I was recently in Avignon gazing at the magnificent Palais des Papes (Palace of the Popes). It is a massive building, thrown up in the 12th century to house the three sitting popes who had fled Rome. Where similar buildings took a hundred years or more to construct in those days, this one was knocked off in thirty years. Imagine the resources, both backbreaking and financial, to pull something like that off. I’m pretty sure there was an abundance of poverty and hunger surrounding that palace while the church poured resources into housing its three CEOs.
Back to 34,000 ft ….. why me and not Conchita? Near as I can figure, there are three main reasons.
- Luck - I was born into a solidly middle-class Canadian home. I never wanted for anything from that perspective - nutrition, education, love and support, a stable/sensible government.
- Hard work - I chose a trade and applied myself to it, though I have by no means worked any harder than most of the world does.
- Luck - I met and married a very hardworking lady who travels a ton in her work (thus the spin-off Air Canada upgrade to the pod for lowly old me).
Luck, hard work, and luck.
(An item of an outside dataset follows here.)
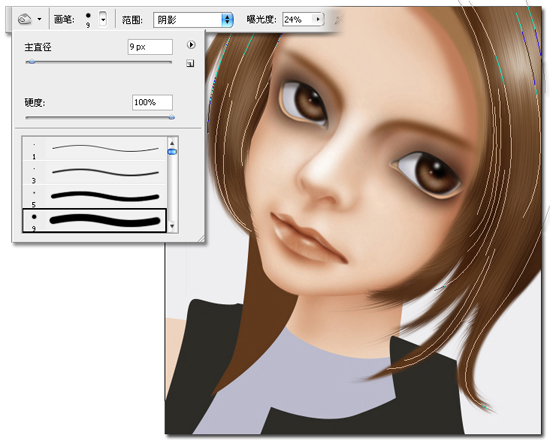
Task: Click the brush list scroll-down arrow
Action: click(x=172, y=226)
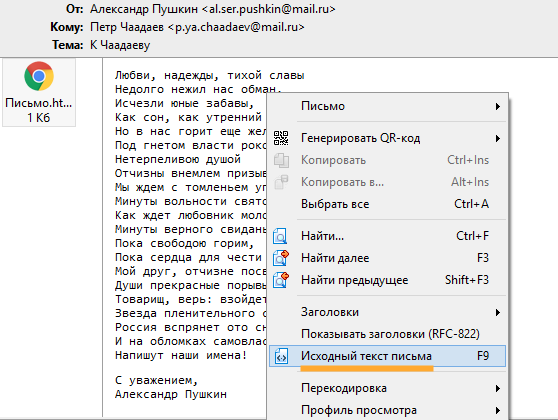Click the Найти далее icon
Viewport: 558px width, 420px height.
[x=281, y=258]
Is it right that some of us have so much while a couple of billion don’t? There are plenty of directions we could go on this. From a scientific standpoint, the entire cosmos (including you) is made up of vibrating molecules all linked together. The "one love" Bob Marley sang of means to me that if someone somewhere is hurting, I am hurting. There is the opposite end of the spectrum too. The one that says that not helping others is simply wrong. There is even a religious approach, though why the world's major religions all agree that helping others is good, yet the pope still lives in a palace, is beyond me.
A book landed on my lap recently that explores just this question, and does it very well. In The Eyes Of Anahita, by Calgary author Hugo Bonjean, describes itself as an adventure in search of humanity. Prompted by his son's question of, "Dad, why do people have to pay for food" the book's central character explores impoverished areas of South America in a quest to answer his own riddle of, "Are human beings being human". Bonjean's novel echoes my belief that globalism isn't working if the western world is getting richer at the expense of the third world. I believe there is nothing wrong with wealth per se - some will have talents in-demand and some will work harder than others. I'm no advocate of an across the board wealth redistribution. There will and should always be some natural discrepancy driven by innovators. (Hey ... the USSR failed, right?) But when our wealth actually causes the poverty of others, something is amiss. Bonjean's book contains some great examples of this.
I'm practicing gratitude a little more often since I met Conchita. Though modest by Canadian standards, I live a golden life. And I realize that luck has played a significant role in that happening. In all honesty ..... just how many bad breaks are any of us from not necessarily ending up in Conchita's shoes, but possibly living outdoors like some of our fellow Calgarians do?